= Beginning of Section =
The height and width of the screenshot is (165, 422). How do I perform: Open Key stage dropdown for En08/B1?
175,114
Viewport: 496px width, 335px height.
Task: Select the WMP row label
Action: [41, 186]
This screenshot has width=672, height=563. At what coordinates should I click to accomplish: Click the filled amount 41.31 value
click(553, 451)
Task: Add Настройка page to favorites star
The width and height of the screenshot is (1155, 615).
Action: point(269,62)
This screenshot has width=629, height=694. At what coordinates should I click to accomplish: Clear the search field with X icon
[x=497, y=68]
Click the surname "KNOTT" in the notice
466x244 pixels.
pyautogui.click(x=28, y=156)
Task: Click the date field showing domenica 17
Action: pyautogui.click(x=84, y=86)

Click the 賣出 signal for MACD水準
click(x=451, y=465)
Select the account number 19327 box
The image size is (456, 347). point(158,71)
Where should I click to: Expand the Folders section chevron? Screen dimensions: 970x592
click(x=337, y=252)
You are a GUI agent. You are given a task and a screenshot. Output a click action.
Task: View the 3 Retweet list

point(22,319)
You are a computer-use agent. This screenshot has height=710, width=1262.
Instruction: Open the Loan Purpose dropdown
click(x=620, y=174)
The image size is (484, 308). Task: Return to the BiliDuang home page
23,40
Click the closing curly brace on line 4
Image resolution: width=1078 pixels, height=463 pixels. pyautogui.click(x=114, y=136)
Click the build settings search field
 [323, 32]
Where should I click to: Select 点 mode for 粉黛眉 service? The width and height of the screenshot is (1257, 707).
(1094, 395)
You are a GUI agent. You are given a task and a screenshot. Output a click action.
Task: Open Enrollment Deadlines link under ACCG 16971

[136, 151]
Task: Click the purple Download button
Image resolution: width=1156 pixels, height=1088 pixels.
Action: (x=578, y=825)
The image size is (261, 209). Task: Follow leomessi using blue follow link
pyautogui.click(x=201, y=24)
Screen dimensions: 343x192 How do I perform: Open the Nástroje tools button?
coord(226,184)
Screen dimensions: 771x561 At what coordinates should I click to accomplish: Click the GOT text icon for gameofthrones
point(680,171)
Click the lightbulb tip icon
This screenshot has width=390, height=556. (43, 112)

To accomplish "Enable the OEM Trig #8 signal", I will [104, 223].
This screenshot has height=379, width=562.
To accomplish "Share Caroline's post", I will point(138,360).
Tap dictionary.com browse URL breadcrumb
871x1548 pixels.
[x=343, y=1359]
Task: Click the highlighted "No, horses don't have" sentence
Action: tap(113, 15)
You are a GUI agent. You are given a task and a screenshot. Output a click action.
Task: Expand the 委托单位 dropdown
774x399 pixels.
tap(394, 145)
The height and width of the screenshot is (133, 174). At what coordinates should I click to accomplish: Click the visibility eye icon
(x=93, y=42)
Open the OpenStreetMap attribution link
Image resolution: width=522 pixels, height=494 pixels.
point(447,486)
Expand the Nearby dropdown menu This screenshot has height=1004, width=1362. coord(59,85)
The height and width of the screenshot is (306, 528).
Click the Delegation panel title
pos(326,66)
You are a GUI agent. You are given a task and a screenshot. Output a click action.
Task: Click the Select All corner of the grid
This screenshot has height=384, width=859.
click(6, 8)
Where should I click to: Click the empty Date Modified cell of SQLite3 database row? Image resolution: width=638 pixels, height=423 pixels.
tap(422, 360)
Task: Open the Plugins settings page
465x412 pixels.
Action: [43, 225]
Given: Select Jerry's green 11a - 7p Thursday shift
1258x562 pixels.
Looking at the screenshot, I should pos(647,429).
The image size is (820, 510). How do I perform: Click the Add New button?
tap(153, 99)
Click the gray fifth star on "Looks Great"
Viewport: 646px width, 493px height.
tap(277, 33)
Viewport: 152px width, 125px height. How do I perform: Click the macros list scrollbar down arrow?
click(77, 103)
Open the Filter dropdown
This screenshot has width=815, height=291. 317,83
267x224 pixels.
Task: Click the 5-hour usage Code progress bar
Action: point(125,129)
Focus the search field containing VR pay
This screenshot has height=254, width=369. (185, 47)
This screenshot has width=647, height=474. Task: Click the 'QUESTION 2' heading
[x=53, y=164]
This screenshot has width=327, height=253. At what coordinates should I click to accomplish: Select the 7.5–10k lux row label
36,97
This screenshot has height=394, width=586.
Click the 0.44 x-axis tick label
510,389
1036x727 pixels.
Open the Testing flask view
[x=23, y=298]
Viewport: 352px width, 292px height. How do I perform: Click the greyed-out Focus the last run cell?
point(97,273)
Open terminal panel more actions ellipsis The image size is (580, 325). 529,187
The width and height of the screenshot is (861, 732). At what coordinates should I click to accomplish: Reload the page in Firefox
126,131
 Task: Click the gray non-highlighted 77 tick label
= End of Section =
● ABOUT THIS EXERCISE:
Output the material above, all of it, exactly.

● ANSWER AREA:
The height and width of the screenshot is (165, 422). How do I perform: Open Key stage dropdown for En08/B1?
175,114
Viewport: 496px width, 335px height.
Task: Select the WMP row label
Action: [41, 186]
This screenshot has width=672, height=563. At what coordinates should I click to accomplish: Click the filled amount 41.31 value
click(553, 451)
Task: Add Настройка page to favorites star
The width and height of the screenshot is (1155, 615).
Action: point(269,62)
This screenshot has width=629, height=694. At what coordinates should I click to accomplish: Clear the search field with X icon
[x=497, y=68]
Click the surname "KNOTT" in the notice
466x244 pixels.
pyautogui.click(x=28, y=156)
Task: Click the date field showing domenica 17
Action: pyautogui.click(x=84, y=86)

Click the 賣出 signal for MACD水準
click(x=451, y=465)
Select the account number 19327 box
The image size is (456, 347). point(158,71)
Where should I click to: Expand the Folders section chevron? Screen dimensions: 970x592
click(x=337, y=252)
You are a GUI agent. You are given a task and a screenshot. Output a click action.
Task: View the 3 Retweet list

point(22,319)
You are a computer-use agent. This screenshot has height=710, width=1262.
Instruction: Open the Loan Purpose dropdown
click(x=620, y=174)
The image size is (484, 308). Task: Return to the BiliDuang home page
23,40
Click the closing curly brace on line 4
Image resolution: width=1078 pixels, height=463 pixels. pyautogui.click(x=114, y=136)
Click the build settings search field
 [323, 32]
Where should I click to: Select 点 mode for 粉黛眉 service? The width and height of the screenshot is (1257, 707).
(1094, 395)
You are a GUI agent. You are given a task and a screenshot. Output a click action.
Task: Open Enrollment Deadlines link under ACCG 16971

[136, 151]
Task: Click the purple Download button
Image resolution: width=1156 pixels, height=1088 pixels.
Action: (x=578, y=825)
The image size is (261, 209). Task: Follow leomessi using blue follow link
pyautogui.click(x=201, y=24)
Screen dimensions: 343x192 How do I perform: Open the Nástroje tools button?
coord(226,184)
Screen dimensions: 771x561 At what coordinates should I click to accomplish: Click the GOT text icon for gameofthrones
point(680,171)
Click the lightbulb tip icon
This screenshot has width=390, height=556. (43, 112)

To accomplish "Enable the OEM Trig #8 signal", I will [104, 223].
This screenshot has height=379, width=562.
To accomplish "Share Caroline's post", I will point(138,360).
Tap dictionary.com browse URL breadcrumb
871x1548 pixels.
[x=343, y=1359]
Task: Click the highlighted "No, horses don't have" sentence
Action: tap(113, 15)
You are a GUI agent. You are given a task and a screenshot. Output a click action.
Task: Expand the 委托单位 dropdown
774x399 pixels.
tap(394, 145)
The height and width of the screenshot is (133, 174). At what coordinates should I click to accomplish: Click the visibility eye icon
(x=93, y=42)
Open the OpenStreetMap attribution link
Image resolution: width=522 pixels, height=494 pixels.
point(447,486)
Expand the Nearby dropdown menu This screenshot has height=1004, width=1362. coord(59,85)
The height and width of the screenshot is (306, 528).
Click the Delegation panel title
pos(326,66)
You are a GUI agent. You are given a task and a screenshot. Output a click action.
Task: Click the Select All corner of the grid
This screenshot has height=384, width=859.
click(6, 8)
Where should I click to: Click the empty Date Modified cell of SQLite3 database row? Image resolution: width=638 pixels, height=423 pixels.
tap(422, 360)
Task: Open the Plugins settings page
465x412 pixels.
Action: [43, 225]
Given: Select Jerry's green 11a - 7p Thursday shift
1258x562 pixels.
Looking at the screenshot, I should pos(647,429).
The image size is (820, 510). How do I perform: Click the Add New button?
tap(153, 99)
Click the gray fifth star on "Looks Great"
Viewport: 646px width, 493px height.
tap(277, 33)
Viewport: 152px width, 125px height. How do I perform: Click the macros list scrollbar down arrow?
click(77, 103)
Open the Filter dropdown
This screenshot has width=815, height=291. 317,83
267x224 pixels.
Task: Click the 5-hour usage Code progress bar
Action: point(125,129)
Focus the search field containing VR pay
This screenshot has height=254, width=369. (185, 47)
This screenshot has width=647, height=474. Task: Click the 'QUESTION 2' heading
[x=53, y=164]
This screenshot has width=327, height=253. At what coordinates should I click to accomplish: Select the 7.5–10k lux row label
36,97
This screenshot has height=394, width=586.
Click the 0.44 x-axis tick label
510,389
1036x727 pixels.
Open the Testing flask view
[x=23, y=298]
Viewport: 352px width, 292px height. How do I perform: Click the greyed-out Focus the last run cell?
point(97,273)
Open terminal panel more actions ellipsis The image size is (580, 325). 529,187
The width and height of the screenshot is (861, 732). At what coordinates should I click to accomplish: Reload the page in Firefox
126,131
 Task: Click the gray non-highlighted 77 tick label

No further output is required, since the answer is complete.